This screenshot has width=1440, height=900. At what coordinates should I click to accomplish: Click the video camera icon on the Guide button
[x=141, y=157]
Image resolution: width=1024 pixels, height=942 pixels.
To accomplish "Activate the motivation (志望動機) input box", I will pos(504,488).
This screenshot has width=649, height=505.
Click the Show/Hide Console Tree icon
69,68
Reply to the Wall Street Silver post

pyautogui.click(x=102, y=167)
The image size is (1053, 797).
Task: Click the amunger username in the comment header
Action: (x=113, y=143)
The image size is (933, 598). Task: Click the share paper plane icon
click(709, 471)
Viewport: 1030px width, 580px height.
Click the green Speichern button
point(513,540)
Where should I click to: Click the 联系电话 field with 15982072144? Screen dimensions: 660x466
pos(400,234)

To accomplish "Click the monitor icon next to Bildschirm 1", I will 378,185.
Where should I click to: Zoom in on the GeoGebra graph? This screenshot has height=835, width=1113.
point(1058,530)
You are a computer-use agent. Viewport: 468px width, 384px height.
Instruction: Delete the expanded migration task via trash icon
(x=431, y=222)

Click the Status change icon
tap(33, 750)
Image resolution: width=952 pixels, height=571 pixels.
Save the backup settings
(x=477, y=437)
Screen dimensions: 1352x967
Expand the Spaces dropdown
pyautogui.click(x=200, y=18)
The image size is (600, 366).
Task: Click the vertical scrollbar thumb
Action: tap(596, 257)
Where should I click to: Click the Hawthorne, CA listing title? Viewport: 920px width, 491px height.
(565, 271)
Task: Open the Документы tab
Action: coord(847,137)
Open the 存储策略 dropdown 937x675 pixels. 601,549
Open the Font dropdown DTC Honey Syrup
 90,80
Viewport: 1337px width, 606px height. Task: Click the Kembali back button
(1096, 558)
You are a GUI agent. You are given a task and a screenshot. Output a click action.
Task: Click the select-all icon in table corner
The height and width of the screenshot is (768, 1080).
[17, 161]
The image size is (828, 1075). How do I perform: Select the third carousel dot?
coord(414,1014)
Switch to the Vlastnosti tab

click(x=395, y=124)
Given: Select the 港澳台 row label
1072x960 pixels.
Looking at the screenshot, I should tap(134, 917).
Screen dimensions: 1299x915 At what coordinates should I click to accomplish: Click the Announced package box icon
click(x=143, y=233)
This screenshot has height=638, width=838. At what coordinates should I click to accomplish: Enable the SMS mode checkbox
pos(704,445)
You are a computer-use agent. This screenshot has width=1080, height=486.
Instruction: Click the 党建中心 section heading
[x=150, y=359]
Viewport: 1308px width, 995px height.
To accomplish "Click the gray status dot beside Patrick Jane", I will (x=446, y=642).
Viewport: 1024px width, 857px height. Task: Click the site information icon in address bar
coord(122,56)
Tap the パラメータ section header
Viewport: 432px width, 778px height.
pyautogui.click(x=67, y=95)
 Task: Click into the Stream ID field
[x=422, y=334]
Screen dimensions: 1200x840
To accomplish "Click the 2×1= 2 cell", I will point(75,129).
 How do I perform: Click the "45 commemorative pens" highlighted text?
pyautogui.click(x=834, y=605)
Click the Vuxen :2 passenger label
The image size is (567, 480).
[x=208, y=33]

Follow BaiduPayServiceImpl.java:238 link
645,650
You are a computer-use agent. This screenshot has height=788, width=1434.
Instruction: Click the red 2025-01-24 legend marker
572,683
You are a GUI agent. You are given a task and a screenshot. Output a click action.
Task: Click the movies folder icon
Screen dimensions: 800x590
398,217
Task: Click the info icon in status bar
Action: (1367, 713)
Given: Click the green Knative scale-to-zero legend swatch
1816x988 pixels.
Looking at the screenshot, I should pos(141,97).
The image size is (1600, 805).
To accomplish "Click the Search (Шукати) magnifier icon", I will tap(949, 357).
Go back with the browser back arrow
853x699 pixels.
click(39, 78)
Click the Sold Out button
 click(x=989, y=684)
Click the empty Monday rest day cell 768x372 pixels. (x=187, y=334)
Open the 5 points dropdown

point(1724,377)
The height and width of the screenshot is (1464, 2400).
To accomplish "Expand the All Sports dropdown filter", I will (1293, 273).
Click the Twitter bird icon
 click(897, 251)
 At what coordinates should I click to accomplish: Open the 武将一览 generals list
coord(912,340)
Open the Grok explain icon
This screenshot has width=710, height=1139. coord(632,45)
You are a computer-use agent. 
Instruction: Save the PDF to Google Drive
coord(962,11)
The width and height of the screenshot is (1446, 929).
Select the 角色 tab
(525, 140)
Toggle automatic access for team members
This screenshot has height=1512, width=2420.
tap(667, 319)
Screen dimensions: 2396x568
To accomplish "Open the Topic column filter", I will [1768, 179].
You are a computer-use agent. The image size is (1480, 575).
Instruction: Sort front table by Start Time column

·····

▶ Work instructions
Check each line of the listing above for the string "filter" and return those that contain it.

▶ Task solution
To accomplish "Expand the All Sports dropdown filter", I will (1293, 273).
To accomplish "Open the Topic column filter", I will [1768, 179].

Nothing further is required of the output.